We’re excited to welcome you to the first How to Be Brave newsletter – a collection of strategies and quick tips for children and families in the selective mutism community, sent to your inbox every other month. We hope these resources, which are written by our team of clinicians at the Child Mind Institute, support you while helping your child find their voice.
Rachel Busman, PsyD
Senior Director, Anxiety Disorders Center
Director, 
Selective Mutism Service

How to Be Brave on Halloween

For some, ‘trick or treat’ isn’t always sweet. Kids may have different emotional responses when it comes to Halloween, including both excitement and nervousness. For children with selective mutism (SM), the activity of “trick or treating” may provide an added layer of anxiety. However, with some planning, this can be a fun opportunity to practice brave talking! Here are some tips:
1. Plan your route
Changes in variables (people, places 
and activities) can affect your child’s ability to verbalize, so setting expectations before the day can help. Map out where you’ll walk, how many houses you’ll visit and who else is trick-or-treating with you. 
2. Prepare verbal cues
Practice ahead of time by having your child say either “Trick or treat!” or “Happy Halloween!” to those with whom they are verbal. Have your prompts ready.
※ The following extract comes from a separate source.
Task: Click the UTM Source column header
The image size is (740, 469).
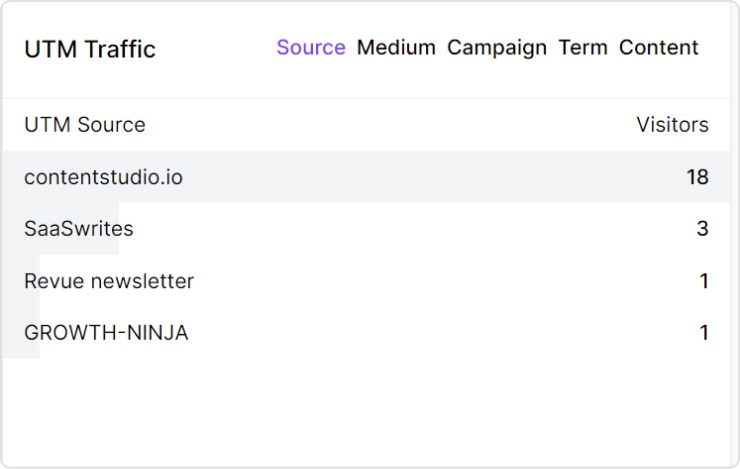Action: coord(85,125)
You can choose between the command “Go ahead and say ‘Trick or treat’ ” or a forced-choice question like, “Do you say ‘trick or treat’ or ‘Happy Halloween’?” Remember to use gradual steps: try having your child practice at the door before ringing the bell and then again after the person answers the door.
3. Enjoy the moment
It’s okay to have a plan B. If a step is too challenging in the moment, plan accordingly for the next house. Remember to have fun! You can plan to practice brave talking at a certain number of houses, rather than setting the expectation that the whole event should be verbal (especially for some children). 

How to Talk About Selective Mutism

Parents and children coping with selective mutism are often met with questions like, “Why are you so quiet?” or, “Doesn’t he/she speak?” or encouraging — yet invalidating — statements like, Don’t be so shy!” or, “I’m nothing to be afraid of!” While these individuals mean well, they are communicating the wrong message to our children, which can end up reinforcing nonverbal behaviors.
Talking about your child’s difficulty verbalizing is personal and something that does not need to be shared with people around you. However, without overextending yourself, there are ways to jump in during these moments.
Some helpful lines when correcting individuals may include:
  • “Actually, he/she is not shy.”
  • “Yes, he/she does speak.”
  • “We’re working on ‘brave talking’ right now.”
  • “We’ve been practicing talking to new people."
For people you are more comfortable with, you can take these explanations one step further and explain that selective mutism is an anxiety disorder that you and your child are bravely challenging together. 
From there, meet your child where she is. If your child is ready, you may want to try coaching people in a question they can ask your child, or ask your child a question in front of them yourself. Openness and transparency allow for your child to better understand and predict what is taking place.